By default, the scraped data is saved in a dictionary (see the variable scraped_data).

The scraped data can also be saved in a database if a path to the SQLite database is given via the argument db_filepath.

See the structure of the music database as defined in the music.sql schema.

Class and methods

class scrapers.lyrics_scraper.Album(album_title, artist_name, album_url, year)[source]

Bases: object

TODO

static check_album_year(year_result)[source]

TODO

Parameters

year_result (list) – TODO

class scrapers.lyrics_scraper.Artist(song_title, artist_name, artist_url)[source]

Bases: object

TODO

class scrapers.lyrics_scraper.ComputeCache(schema_filepath, ram_size)[source]

Bases: object

TODO

class scrapers.lyrics_scraper.Lyrics(song_title, artist_name, album_title, lyrics_url, lyrics_text, year)[source]

Bases: object

TODO: remove, to be replaced by Song

class scrapers.lyrics_scraper.LyricsScraper(db_filepath='', overwrite_db=False, use_webcache=True, webcache_dirpath='~/.cache/lyric_scraping/', expire_after=25920000, use_compute_cache=True, ram_size=100, http_get_timeout=5, delay_between_requests=8, headers=pyutils.webcache.WebCache.HEADERS, seed=123456, interactive=False, delay_interactive=30, best_match=False, simulate=False, ignore_errors=False)[source]

Bases: object

Base class for scraping and saving webpages locally.

This class is responsible for doing lots of configuration before the web scraping starts, such as setting up logging and the database.

The actual scraping of the lyrics websites is done by the derived classes (e.g. AZLyricsScraper) since each lyrics websites have their own way of being crawled (they are all designed differently). However, the base class is responsible for saving the scraped data in a dictionary (scraped_data) and in a database (if it was initially make configured).

Parameters
  • lyrics_urls (list [str]) – List of URLs to lyrics webpages which will be scraped.

  • db_filepath (str, optional) – File path to the SQLite music database (the default value is None which implies that no database will be used. The scraped data will be saved only in the scraped_data dictionary).

  • autocommit (bool, optional) – Whether the changes to the database are committed right away (the default is False which implies that the changes won’t take effect immediately).

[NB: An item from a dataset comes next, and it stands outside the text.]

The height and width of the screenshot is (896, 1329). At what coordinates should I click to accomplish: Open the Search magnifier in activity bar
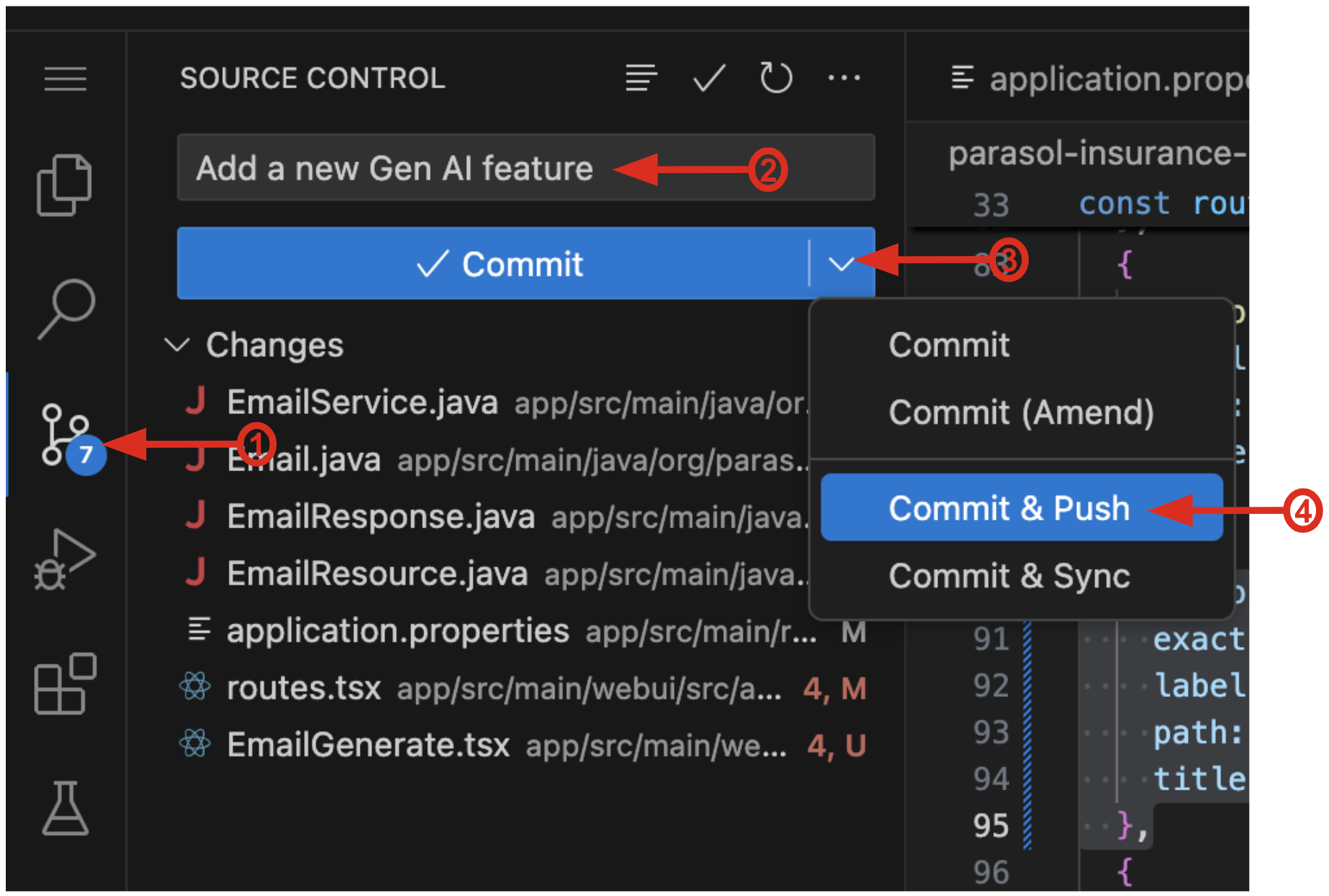tap(65, 309)
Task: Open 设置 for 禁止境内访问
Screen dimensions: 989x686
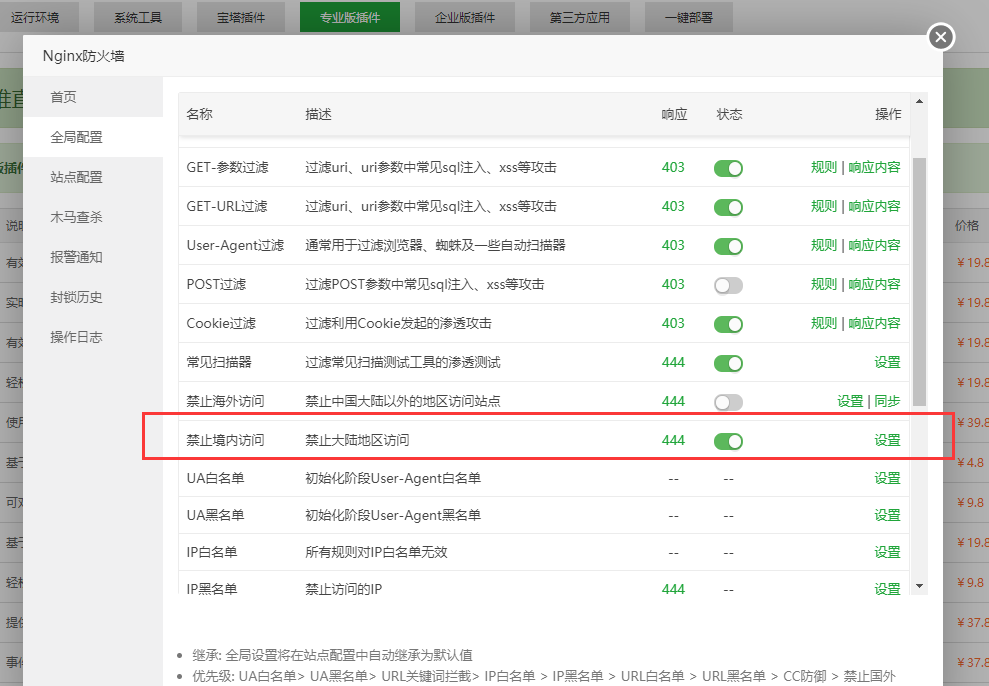Action: (x=887, y=440)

  • overwrite_db (bool, optional) – Whether the database will be overwritten. The user is given some time to stop the script before the database is overwritten (the default value is False).

  • update_tables (bool, optional) – Whether the tables in the database can be updated (the default value is False).

  • cache_dirpath (str, optional) – Path to the cache directory where webpages are saved (the default value is None which implies that the cache will not be used).

  • overwrite_webpages (bool, optional) – Whether the webpages saved in cache can be overwritten (the default value is False).

  • http_get_timeout (int, optional) – Timeout when a GET request doesn’t receive any response from the server. After the timeout expires, the GET request is dropped (the default value is 5 seconds).

  • delay_between_requests (int, optional) – A delay will be added between HTTP requests in order to reduce the workload on the server (the default value is 8 seconds which implies that there will be a delay of 8 seconds between successive HTTP requests).

  • headers (dict, optional) – The information added to the HTTP GET request that a user’s browser sends to a Web server containing the details of what the browser wants and will accept back from the server. (the default value is defined in saveutils.SaveWebpages.headers).

  • use_logging (bool, optional) – Whether to log messages on console and file. The logging is setup according to the YAML logging file (the default value is False which implies that no logging will be used and thus no messages will be printed on the console).

  • **kwargs (dict) – TODO

Variables
  • skipped_urls (dict [str, str]) – Stores the URLs that were skipped because of an error such as OSError or HTTP404Error, along with the error message. The keys are the URLs and the values are the associated error messages.

  • good_urls (set) – Stores the unique URLs that were successfully processed and saved.

  • checked_urls (set) – Stores the unique URLs that were processed (whether successfully or unsuccessfully) during the current session. Thus, checked_urls should equal to skipped_urls + good_urls.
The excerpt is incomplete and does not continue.